Starting with the line that contains "Trading contest (457, 2357)", copy every line through the end of the data below, exactly and with nothing added.

*** Opening Task data ***

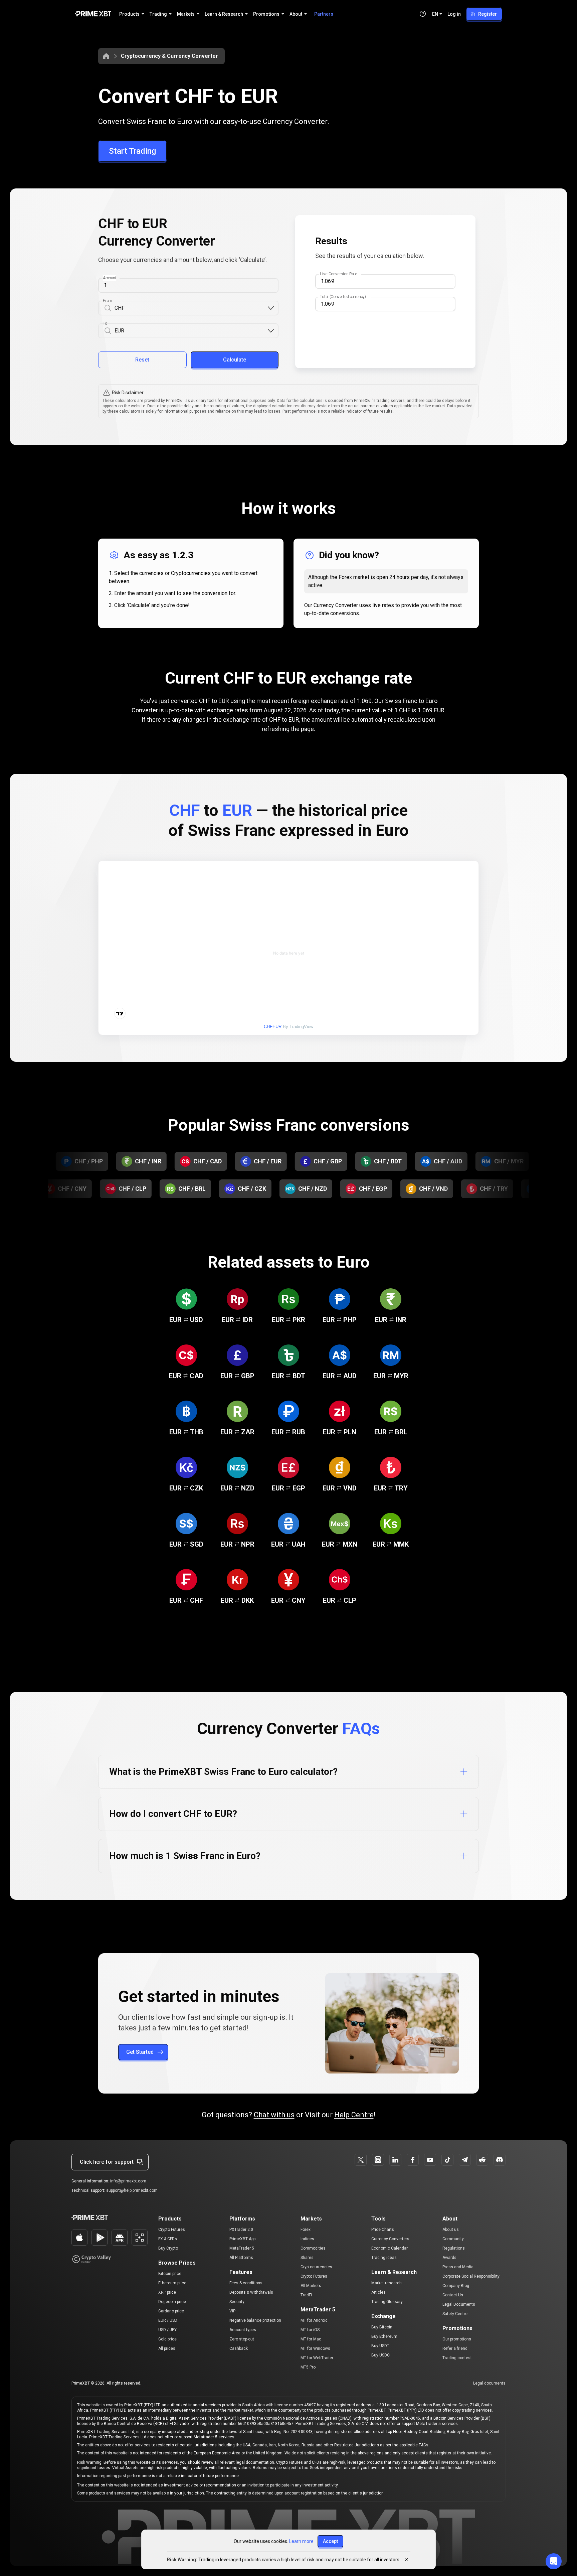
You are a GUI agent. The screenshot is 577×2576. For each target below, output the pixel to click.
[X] (361, 2160)
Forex (306, 2229)
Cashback (238, 2348)
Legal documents (489, 2383)
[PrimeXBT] (93, 14)
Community (453, 2239)
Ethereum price (172, 2283)
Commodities (313, 2248)
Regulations (453, 2248)
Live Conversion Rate (338, 274)
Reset (142, 359)
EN (435, 14)
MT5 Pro (308, 2367)
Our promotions (456, 2339)
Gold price (167, 2339)
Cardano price (171, 2311)
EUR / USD (167, 2320)
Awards (449, 2257)
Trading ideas (384, 2257)
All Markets (311, 2285)
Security (236, 2301)
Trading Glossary (387, 2301)
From (107, 300)
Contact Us (452, 2295)
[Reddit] (482, 2160)
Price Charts (382, 2229)
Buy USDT (380, 2345)
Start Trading (132, 151)
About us (450, 2229)
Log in (454, 14)
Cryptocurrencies (316, 2267)
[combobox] (191, 308)
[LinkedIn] (395, 2160)
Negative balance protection (255, 2320)
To (105, 323)
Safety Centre (454, 2313)
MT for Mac (311, 2339)
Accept (330, 2541)
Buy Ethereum (384, 2336)
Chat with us (274, 2115)
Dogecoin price (172, 2301)
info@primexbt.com (128, 2181)
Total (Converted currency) (343, 296)
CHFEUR (272, 1026)
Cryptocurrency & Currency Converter (169, 56)
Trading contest (457, 2357)
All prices (166, 2348)
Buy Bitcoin (381, 2327)
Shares (307, 2257)
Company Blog (455, 2285)
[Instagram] (378, 2160)
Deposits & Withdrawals (251, 2292)
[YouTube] (430, 2160)
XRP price (167, 2292)
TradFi (306, 2295)
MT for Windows (315, 2348)
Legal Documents (458, 2304)
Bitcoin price (169, 2273)
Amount (109, 278)
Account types (242, 2329)
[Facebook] (413, 2160)
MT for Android (314, 2320)
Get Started (140, 2052)
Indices (307, 2239)
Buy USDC (380, 2355)
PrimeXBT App (242, 2239)
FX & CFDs (167, 2239)
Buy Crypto (168, 2248)
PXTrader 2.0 (241, 2229)
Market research (386, 2283)
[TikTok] (447, 2160)
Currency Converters (390, 2239)
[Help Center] (423, 14)
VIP (232, 2311)
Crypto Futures (171, 2229)
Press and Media (457, 2267)
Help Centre (354, 2115)
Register (487, 14)
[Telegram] (465, 2160)
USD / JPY (167, 2329)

*** Closing Task data ***

**Exercise answer**
Trading contest (457, 2357)
All prices (166, 2348)
Buy Bitcoin (381, 2327)
Shares (307, 2257)
Company Blog (455, 2285)
[Instagram] (378, 2160)
Deposits & Withdrawals (251, 2292)
[YouTube] (430, 2160)
XRP price (167, 2292)
TradFi (306, 2295)
MT for Windows (315, 2348)
Legal Documents (458, 2304)
Bitcoin price (169, 2273)
Amount (109, 278)
Account types (242, 2329)
[Facebook] (413, 2160)
MT for Android (314, 2320)
Get Started (140, 2052)
Indices (307, 2239)
Buy USDC (380, 2355)
PrimeXBT App (242, 2239)
FX & CFDs (167, 2239)
Buy Crypto (168, 2248)
PXTrader 2.0 (241, 2229)
Market research (386, 2283)
[TikTok] (447, 2160)
Currency Converters (390, 2239)
[Help Center] (423, 14)
VIP (232, 2311)
Crypto Futures (171, 2229)
Press and Media (457, 2267)
Help Centre (354, 2115)
Register (487, 14)
[Telegram] (465, 2160)
USD / JPY (167, 2329)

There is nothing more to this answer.